CEO 76-15 -- January 16, 1976
CONFLICT OF INTEREST
CITY COMMISSIONER EMPLOYED BY BUSINESS SELLING TO THE CITY
To: Frank J. Rouse, City Attorney, Fort Meade
Prepared by: Gene Rhodes
Florida Statute s. 112.313(7)(1975) prohibits a local officer from holding private employment with a business entity which transacts business with the public agency in which he serves. The term "agency" is defined to include any local or municipal governmental entity and any department or division therein. See s. 112.312(2). Where a city manager is appointed by and is responsible directly to the city commission, their agencies are deemed to be one and the same, i.e., the city commission.
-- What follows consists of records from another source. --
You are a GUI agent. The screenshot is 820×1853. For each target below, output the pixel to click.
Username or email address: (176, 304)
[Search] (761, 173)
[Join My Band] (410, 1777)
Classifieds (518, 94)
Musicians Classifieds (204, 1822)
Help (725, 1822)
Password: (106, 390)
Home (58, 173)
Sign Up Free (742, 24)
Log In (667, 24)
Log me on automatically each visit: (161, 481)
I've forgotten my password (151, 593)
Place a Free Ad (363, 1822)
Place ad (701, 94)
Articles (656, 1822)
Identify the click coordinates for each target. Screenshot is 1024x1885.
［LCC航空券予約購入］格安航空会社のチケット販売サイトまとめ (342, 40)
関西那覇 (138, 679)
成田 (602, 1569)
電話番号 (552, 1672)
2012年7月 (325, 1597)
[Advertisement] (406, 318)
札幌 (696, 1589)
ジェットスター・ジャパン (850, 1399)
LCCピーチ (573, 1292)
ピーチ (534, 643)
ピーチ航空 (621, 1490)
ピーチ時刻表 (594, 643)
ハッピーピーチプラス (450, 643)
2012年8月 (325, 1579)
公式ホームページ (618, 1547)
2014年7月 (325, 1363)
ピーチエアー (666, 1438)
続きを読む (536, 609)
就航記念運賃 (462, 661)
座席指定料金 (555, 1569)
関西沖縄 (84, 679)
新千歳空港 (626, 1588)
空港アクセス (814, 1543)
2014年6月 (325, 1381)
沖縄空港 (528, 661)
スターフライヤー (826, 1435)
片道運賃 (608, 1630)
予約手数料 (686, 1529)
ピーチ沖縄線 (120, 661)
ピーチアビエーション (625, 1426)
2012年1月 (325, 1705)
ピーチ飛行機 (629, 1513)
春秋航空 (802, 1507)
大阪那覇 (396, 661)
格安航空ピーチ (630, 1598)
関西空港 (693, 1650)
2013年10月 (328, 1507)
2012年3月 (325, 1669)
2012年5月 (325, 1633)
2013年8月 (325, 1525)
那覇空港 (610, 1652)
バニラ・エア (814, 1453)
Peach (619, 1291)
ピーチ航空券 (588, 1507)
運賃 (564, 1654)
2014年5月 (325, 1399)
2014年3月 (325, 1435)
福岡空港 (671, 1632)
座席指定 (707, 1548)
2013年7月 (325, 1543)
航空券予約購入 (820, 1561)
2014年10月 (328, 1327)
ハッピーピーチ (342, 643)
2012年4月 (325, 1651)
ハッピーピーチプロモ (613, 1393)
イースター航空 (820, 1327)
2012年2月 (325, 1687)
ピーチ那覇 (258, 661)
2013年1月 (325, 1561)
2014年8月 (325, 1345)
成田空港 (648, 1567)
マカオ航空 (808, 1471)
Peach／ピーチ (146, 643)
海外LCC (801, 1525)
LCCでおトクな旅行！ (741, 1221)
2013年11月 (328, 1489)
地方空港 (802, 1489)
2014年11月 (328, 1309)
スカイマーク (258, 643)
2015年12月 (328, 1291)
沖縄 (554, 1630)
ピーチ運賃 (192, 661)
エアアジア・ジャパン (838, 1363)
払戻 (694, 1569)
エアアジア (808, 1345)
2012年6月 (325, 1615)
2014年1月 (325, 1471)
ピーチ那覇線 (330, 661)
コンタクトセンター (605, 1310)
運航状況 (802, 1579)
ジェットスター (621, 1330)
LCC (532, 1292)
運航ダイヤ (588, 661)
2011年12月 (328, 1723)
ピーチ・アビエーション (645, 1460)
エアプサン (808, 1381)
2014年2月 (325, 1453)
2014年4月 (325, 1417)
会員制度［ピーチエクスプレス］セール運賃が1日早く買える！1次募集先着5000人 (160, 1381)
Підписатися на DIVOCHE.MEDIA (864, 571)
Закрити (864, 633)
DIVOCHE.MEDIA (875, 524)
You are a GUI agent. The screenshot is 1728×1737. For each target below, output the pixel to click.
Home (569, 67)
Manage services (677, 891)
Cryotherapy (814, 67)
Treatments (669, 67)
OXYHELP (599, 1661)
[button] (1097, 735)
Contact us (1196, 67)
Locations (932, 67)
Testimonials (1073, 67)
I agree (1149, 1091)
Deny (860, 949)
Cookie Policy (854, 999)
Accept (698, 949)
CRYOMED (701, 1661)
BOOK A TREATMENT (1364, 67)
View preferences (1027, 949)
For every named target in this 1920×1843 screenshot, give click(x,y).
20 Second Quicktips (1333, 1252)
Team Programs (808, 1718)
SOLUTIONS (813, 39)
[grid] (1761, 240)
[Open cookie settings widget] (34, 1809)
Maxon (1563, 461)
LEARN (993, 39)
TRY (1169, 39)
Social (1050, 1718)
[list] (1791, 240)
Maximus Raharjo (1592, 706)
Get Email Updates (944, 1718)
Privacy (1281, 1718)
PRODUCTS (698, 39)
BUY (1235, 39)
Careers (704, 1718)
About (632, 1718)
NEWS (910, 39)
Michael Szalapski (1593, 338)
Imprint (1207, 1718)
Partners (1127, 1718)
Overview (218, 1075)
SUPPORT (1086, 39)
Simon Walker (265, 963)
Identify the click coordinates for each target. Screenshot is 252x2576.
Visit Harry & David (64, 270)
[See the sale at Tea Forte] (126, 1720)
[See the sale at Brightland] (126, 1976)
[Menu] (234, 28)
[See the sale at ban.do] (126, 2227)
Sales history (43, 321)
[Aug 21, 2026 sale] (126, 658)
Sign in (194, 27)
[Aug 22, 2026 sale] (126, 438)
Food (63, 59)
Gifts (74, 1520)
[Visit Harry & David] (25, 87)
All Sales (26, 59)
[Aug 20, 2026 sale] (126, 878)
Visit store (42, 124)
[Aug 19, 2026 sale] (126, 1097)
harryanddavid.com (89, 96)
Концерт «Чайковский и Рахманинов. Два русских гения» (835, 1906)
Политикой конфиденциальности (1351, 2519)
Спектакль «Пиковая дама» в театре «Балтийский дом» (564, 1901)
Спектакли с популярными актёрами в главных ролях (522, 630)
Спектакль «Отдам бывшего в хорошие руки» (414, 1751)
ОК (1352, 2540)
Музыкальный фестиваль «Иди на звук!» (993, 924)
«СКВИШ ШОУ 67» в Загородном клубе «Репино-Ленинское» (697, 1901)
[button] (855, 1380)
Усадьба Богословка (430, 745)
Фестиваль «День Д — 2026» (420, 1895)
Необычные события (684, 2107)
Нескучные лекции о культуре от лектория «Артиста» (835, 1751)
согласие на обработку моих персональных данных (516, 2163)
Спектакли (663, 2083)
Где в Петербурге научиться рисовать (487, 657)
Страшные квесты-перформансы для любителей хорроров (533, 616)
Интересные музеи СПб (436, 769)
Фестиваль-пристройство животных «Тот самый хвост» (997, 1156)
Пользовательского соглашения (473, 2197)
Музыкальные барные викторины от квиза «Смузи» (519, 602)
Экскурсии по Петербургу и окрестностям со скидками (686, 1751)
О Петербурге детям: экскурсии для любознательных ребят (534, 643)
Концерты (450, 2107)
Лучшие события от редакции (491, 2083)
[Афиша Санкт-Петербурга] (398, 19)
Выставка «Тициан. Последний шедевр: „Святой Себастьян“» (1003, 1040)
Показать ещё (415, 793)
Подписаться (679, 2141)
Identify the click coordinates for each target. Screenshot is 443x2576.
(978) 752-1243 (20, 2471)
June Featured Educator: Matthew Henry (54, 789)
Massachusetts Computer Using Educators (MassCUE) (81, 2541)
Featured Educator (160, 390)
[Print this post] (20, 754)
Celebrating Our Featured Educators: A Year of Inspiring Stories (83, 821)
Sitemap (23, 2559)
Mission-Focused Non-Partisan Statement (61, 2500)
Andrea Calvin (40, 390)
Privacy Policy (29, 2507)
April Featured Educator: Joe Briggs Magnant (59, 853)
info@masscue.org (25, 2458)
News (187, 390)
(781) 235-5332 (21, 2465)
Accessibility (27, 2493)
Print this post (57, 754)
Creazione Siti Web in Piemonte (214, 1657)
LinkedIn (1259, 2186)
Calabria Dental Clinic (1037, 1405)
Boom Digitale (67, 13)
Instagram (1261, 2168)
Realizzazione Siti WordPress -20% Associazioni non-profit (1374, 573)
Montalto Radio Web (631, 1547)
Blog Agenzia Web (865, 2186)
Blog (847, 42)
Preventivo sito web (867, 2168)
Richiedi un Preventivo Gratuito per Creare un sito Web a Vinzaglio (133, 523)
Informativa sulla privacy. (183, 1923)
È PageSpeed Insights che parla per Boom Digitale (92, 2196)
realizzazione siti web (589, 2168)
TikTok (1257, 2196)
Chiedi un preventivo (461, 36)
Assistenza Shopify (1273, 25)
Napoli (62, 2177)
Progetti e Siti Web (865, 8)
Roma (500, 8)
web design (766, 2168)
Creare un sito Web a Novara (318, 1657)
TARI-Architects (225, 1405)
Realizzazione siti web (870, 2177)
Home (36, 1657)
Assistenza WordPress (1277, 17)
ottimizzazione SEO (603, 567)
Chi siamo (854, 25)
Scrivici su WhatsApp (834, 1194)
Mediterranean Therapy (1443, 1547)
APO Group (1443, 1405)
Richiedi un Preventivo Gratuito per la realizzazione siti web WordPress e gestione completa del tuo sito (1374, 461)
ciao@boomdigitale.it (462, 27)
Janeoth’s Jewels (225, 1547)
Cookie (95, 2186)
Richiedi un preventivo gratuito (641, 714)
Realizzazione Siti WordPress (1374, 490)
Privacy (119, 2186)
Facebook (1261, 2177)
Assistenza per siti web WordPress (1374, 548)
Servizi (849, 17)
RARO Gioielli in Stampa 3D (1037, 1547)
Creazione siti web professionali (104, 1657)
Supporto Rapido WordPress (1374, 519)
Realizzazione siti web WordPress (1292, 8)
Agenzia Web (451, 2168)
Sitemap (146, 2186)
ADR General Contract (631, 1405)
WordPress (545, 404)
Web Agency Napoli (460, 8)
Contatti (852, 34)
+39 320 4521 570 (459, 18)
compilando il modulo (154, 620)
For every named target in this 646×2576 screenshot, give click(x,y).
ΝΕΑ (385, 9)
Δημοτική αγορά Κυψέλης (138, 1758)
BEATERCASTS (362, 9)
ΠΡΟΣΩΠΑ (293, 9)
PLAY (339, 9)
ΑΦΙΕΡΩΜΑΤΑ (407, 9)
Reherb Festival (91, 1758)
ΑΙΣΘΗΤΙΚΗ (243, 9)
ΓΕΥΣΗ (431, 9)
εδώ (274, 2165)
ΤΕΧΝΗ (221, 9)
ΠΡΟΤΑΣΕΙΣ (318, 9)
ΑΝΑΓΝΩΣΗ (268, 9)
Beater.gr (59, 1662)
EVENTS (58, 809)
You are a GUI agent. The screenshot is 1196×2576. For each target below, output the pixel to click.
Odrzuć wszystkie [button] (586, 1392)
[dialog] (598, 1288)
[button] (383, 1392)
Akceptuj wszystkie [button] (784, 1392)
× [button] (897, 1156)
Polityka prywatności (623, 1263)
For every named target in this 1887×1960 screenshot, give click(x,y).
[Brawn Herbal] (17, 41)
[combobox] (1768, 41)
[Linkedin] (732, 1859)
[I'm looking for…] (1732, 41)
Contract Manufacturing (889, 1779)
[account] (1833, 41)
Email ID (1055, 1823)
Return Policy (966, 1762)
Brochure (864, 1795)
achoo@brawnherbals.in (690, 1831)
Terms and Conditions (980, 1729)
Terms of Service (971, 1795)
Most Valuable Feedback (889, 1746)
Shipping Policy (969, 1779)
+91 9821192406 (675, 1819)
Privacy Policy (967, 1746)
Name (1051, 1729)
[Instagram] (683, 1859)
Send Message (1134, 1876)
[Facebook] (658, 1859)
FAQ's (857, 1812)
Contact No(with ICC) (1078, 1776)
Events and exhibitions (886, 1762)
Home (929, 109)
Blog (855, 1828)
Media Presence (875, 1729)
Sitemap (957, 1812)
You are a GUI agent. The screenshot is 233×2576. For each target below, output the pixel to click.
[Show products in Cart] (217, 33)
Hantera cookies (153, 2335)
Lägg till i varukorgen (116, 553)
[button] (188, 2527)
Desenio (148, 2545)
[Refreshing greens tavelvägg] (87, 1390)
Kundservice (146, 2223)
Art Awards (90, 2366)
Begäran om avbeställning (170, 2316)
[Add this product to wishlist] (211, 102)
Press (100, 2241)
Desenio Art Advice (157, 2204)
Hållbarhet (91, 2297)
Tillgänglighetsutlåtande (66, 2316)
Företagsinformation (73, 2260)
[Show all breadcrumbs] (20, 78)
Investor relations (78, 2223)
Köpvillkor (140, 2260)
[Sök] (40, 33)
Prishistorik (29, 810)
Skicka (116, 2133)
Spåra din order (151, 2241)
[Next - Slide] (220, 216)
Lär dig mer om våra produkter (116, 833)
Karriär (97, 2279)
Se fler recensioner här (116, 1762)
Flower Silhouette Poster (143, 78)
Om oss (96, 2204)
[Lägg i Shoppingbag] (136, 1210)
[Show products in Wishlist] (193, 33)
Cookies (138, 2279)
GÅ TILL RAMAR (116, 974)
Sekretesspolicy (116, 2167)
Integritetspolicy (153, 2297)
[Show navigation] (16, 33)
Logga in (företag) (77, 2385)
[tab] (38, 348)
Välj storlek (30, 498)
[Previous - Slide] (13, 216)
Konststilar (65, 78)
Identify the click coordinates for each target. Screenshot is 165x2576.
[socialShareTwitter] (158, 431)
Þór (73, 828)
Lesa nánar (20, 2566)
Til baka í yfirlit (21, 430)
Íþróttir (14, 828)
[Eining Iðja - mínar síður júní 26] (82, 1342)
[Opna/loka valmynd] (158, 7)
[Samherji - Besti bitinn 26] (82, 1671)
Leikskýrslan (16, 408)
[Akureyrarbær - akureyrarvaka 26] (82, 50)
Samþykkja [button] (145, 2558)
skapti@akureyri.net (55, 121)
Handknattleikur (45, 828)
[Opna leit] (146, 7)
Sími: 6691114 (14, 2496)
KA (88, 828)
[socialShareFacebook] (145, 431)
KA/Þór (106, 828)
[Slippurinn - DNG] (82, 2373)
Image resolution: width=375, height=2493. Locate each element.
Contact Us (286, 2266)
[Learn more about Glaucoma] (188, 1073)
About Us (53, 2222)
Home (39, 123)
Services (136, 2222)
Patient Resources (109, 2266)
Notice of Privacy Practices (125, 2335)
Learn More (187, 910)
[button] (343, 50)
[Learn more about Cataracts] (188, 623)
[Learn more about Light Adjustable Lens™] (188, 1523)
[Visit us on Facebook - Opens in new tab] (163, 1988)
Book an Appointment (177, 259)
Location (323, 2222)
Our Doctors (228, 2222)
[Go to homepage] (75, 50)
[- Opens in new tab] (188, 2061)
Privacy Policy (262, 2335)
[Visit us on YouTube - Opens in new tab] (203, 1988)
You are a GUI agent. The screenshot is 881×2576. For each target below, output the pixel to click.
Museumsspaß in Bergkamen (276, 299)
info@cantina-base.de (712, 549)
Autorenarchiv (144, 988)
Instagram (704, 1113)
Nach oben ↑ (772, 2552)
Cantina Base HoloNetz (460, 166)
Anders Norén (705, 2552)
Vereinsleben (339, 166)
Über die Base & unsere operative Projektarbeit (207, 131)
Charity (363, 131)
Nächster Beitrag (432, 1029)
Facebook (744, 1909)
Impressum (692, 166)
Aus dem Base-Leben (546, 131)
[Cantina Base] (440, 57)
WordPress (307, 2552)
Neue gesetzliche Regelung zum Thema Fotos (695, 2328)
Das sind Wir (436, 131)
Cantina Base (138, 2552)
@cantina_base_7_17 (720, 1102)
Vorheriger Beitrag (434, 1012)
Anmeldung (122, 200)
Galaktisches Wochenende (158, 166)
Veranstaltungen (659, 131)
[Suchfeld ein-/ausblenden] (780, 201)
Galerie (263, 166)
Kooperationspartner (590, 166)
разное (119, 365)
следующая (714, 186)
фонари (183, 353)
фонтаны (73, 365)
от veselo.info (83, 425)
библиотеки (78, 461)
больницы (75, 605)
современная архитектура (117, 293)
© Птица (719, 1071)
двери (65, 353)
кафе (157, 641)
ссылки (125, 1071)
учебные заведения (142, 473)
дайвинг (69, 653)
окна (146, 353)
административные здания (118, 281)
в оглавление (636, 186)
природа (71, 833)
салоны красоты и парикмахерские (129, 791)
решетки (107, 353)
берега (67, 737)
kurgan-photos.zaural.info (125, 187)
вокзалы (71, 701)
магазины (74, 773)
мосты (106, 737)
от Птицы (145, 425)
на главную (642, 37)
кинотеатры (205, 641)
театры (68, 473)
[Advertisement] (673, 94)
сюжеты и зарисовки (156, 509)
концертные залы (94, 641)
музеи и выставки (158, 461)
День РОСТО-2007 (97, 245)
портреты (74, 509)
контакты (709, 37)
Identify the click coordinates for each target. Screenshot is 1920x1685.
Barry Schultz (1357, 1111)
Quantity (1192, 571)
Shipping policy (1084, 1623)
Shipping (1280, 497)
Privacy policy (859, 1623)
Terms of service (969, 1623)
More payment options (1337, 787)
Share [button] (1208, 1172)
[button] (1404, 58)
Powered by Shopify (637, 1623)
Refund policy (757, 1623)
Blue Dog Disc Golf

Therefore, said city manager is prohibited from purchasing goods from a lumber company which employs a member of the city commission.
Does a prohibited conflict of interest exist where a city manager purchases goods from a lumber company that employs a city commissioner?
Your question is answered in the affirmative.
Your letter of inquiry advises us that the city commissioner at issue is the manager of a local lumber yard which is the only outlet for many commodities in the City of Fort Meade. The commissioner's brother-in-law owns the lumber yard, and the commissioner has neither a proprietary nor a financial interest in the business. Rather, he is a salaried managerial employee. The city manager is the purchasing agent for the city and in this capacity occasionally purchases goods from the subject lumber company.
The Code of Ethics for Public Officers and Employees states in relevant part:
CONFLICTING EMPLOYMENT OR CONTRACTUAL RELATIONSHIP. -- No public officer or employee of an agency shall have or hold any employment or contractual relationship with any business entity or any agency which is subject to the regulation of, or doing business with any agency of which he is an officer or employee excluding those organizations and their officers who enter into or negotiate a collective bargaining contract with any state, county, municipal, or other political subdivision of the state when acting in their official capacity; nor shall an officer or employee of an agency have or hold any employment or contractual relationship that will create a continuing or frequently recurring conflict between his private interests and the performance of his public duties or that would impede the full and faithful discharge of his public duties. . . . [Fla. Stat. s. 112.313(7)(1975).]
The above-quoted provision clearly prohibits a public officer from holding employment with a business entity doing business with the public agency in which he serves. However, the term "agency" is defined in the Code of Ethics to include any local or municipal governmental entity and any department or division therein. See Fla. Stat. s. 112.312(1).
The question you have raised, therefore, turns on whether the city commission and the city manager's office constitute a single or, alternatively, two separate agencies. Your city charter states that the "City Commission shall act administratively by and through a City Manager." The city manager is appointed by the city commission and serves at their pleasure. He must submit to the city commission a monthly accounting of the city's affairs and he has entire charge of the city's business subject to the control of the city commission. Fort Meade City Charter, ss. 8, 9(a), (3) and (f).
Based on these facts, it is our view that the city commission and the city manager's office must be considered integral parts of the same agency within the meaning of s. 112.312(1). Accordingly, the subject city commissioner is prohibited from simultaneously holding employment with the lumber company at issue as long as that lumber company is doing business with his agency.